INFORMATION START

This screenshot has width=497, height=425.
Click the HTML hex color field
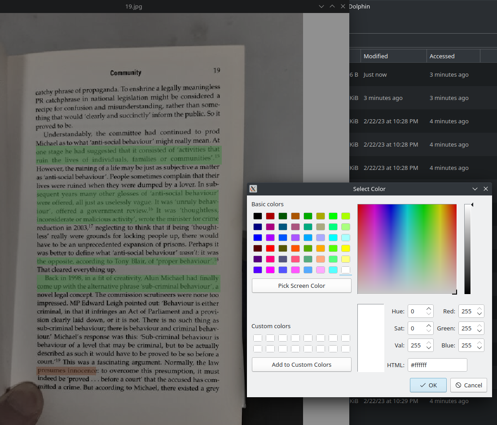click(x=437, y=365)
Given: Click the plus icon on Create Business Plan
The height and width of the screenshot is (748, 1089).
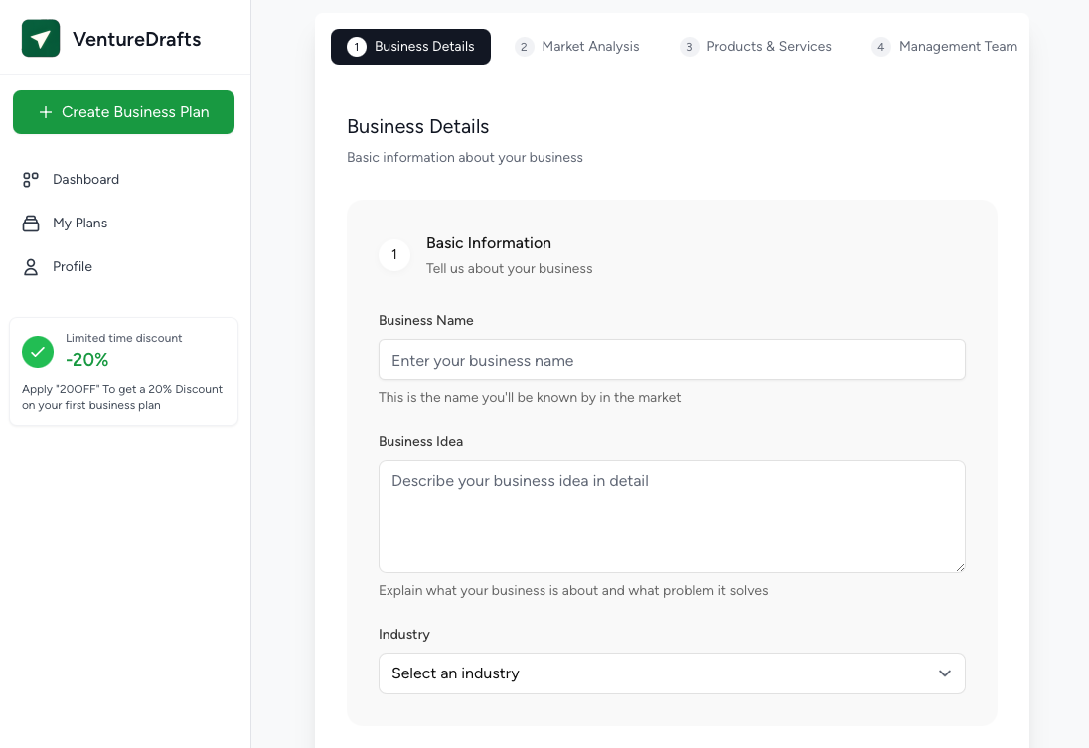Looking at the screenshot, I should tap(45, 112).
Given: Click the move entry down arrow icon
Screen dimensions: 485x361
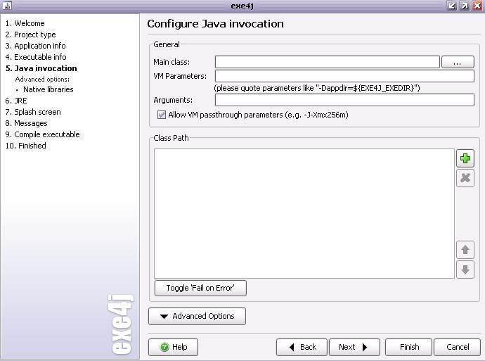Looking at the screenshot, I should [x=465, y=270].
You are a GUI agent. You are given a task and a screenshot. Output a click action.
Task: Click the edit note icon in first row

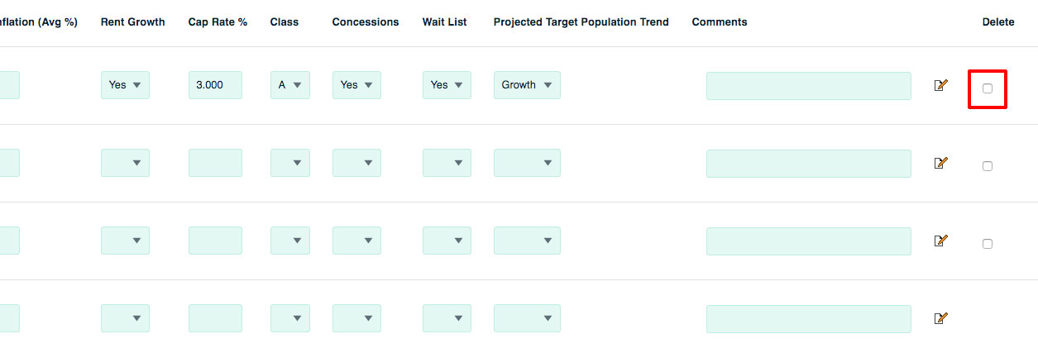(940, 85)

INFORMATION END

**EXERCISE BRIEF**
Nothing but the lines from the line holding "Given: Click the move entry down arrow icon" through the last line of the entries above is to be reproduced, exactly and without pictures.

**TASK RESPONSE**
Given: Click the move entry down arrow icon
Screen dimensions: 485x361
Looking at the screenshot, I should [x=465, y=270].
You are a GUI agent. You are given a task and a screenshot. Output a click action.
Task: Click the edit note icon in first row

(940, 85)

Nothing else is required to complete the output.